Two popular news websites are taking different approaches to an ethical question print publications have long faced: whether to run advertisements with which they strongly disagree. Ads supporting California’s Proposition 8, which would amend the state constitution to ban gay marriage, have recently appeared on the technology blog TechCrunch and the political site Talking Points Memo. In both cases, the ads were hosted by Google, which has, incidentally, formally opposed the ballot measure that’s before voters today. The proprietors of TechCrunch and TPM both oppose the amendment, too, but they’ve reached different conclusions on what to do about those ads.

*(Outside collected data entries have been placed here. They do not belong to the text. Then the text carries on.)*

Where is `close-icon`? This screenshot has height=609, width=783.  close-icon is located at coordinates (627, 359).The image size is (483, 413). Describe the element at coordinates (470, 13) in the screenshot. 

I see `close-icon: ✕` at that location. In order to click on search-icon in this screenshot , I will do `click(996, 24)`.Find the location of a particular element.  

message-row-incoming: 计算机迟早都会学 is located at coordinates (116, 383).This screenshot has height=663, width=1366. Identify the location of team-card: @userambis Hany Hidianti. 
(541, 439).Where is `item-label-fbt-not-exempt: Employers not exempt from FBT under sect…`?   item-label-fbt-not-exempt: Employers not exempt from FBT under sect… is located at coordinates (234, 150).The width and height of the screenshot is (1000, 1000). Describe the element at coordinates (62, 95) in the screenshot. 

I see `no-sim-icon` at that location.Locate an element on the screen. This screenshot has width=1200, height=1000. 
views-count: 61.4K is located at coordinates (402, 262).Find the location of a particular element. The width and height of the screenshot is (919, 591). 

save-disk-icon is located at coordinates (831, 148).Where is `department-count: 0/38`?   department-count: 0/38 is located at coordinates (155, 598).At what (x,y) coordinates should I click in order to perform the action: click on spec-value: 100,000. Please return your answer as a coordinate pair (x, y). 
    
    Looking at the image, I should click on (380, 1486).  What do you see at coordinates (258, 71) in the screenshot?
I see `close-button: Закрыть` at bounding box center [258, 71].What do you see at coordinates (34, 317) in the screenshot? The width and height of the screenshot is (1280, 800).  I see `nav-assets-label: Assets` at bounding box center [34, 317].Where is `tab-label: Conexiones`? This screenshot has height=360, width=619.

TechCrunch said yesterday they were “going to try to filter them out,” which the Google AdSense program permits. TPM editor Josh Marshall, however, wrote a lengthy post early this morning saying the ads will stay on his site. He referred to a five-year-old policy, formulated when he first began accepting advertisements, and quoted this passage:
Precisely because we are in the news and opinion business, advertising tied to ideas, issues or advocacy presents us with a particular challenge. If we reject ads that we disagree with, every ad we accept becomes, to one degree or another, a de facto endorsement. In other words, if we run ads only from candidates or causes we support, then the ad relationship also becomes an endorsement relationship. Even worse, a paid endorsement. That threatens the integrity of what we do — which is to report the facts we find and explain the opinions we have.
That’s in line with the general policy of most newspapers, but it’s not a common idea on the web.
This particular issue may be moot now with Election Day upon us, but one way partisans traditionally combat ads they don’t like is simply to click on them. Depending on how the ad is sold, that could both generate revenue for the site and drain the advertiser’s pocketbook. But click fraud, as it’s known, can also get the web site hosting the ad in trouble with the folks who supply their advertising, so the Nieman Journalism Lab cannot in good faith endorse vigilante web surfing.